For more information about the types of data warehouses Peak can use, see the Data Bridge articles.
To check your data warehouse type:
Go to Dock > Data Bridge.
The Data Bridge screen appears.Go to the Data Warehouse section and see which type of Storage is configured:
Snowflake data warehouses
If your organization uses a Snowflake data warehouse, the destination can be S3 (spark processing) or Snowflake, but not both.
S3 (spark processing)
This is Amazon S3 data storage.
Peak uses Apache Spark to process large, unstructured (CSV) datasets on Amazon S3.
This data is processed as an external table during the ingestion process, ready for you to query in SQL Explorer.
For more information on using SQL Explorer, see Querying a Snowflake data warehouse using SQL Explorer.
Snowflake
Choosing Snowflake as the destination will allow you to bring data into the Snowflake data warehouse that is set up for your organisation. Snowflake database is SQL-Query based and supports SQL for querying and analyzing data.
After data ingestion, the below-mentioned audit columns are added by default in the ingested table:
PEAKAUDITCREATEDAT
The time when the record is created in the table.
PEAKAUDITFILENAME
The path of the raw file in the data lake that contains this record.
PEAKAUDITREQUESTID
The feed run id to determine the specific feed run in which the record was ingested.
- PEAKAUDITUPDATECOUNTER
For the upsert load type, the counter is increased when a record is updated - PEAKAUDITUPDATEDAT
For upsert load type, this column has the date when the record was last updated
For more information on how Snowflake data warehouses work with Peak, see Using your Snowflake data warehouse with Peak.
Redshift data warehouses
For Redshift data warehouses, the destination can be either S3 (spark processing), Redshift, or both.
S3 (spark processing)
This is Amazon S3 data storage.
Peak uses Apache Spark to process large, unstructured (CSV) datasets on Amazon S3.
This data is processed as Redshift Spectrum during the ingestion process, ready for you to query it in SQL Explorer.
Redshift
Data stored using Redshift can be queried using SQL. This makes it possible to run frequent aggregations on really large datasets.
Redshift is a relational database and any data that is fed into it has to map exactly; column by column.

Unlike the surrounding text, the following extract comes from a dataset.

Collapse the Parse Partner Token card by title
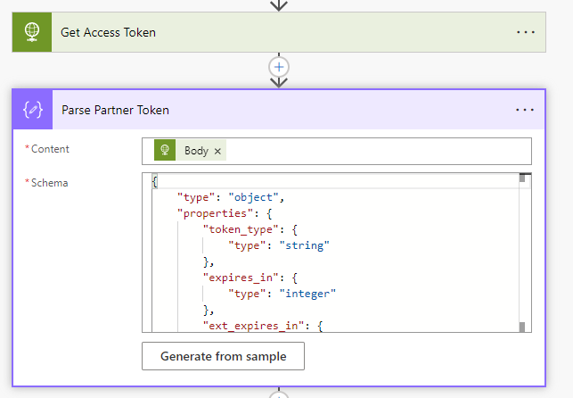 pyautogui.click(x=115, y=110)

Any failed rows are flagged and written to a separate table.
After data ingestion, the below-mentioned audit columns are added by default in the ingested table:
Failed row threshold
- This is the number of acceptable failed rows before the feed is marked as failed.
- The threshold should reflect the total number of rows that are being written to the table and what is an acceptable proportion of fails before the quality of the data could be considered compromised.
- The acceptable error count is considered per file for the upsert load type.
- The acceptable error count is the aggregate count of errors from all the files for incremental, truncate and insert load types.
- For the upsert load type, if there are multiple files for ingestion and some of the files fail because failed rows >= threshold and some files are ingested successfully then the feed is marked as Partially ingested.
- Error messages for failed rows can be downloaded from feed logs.
- Feed is marked as failed if all rows in a file have corrupted data
- No values other than a positive integer are allowed for the threshold.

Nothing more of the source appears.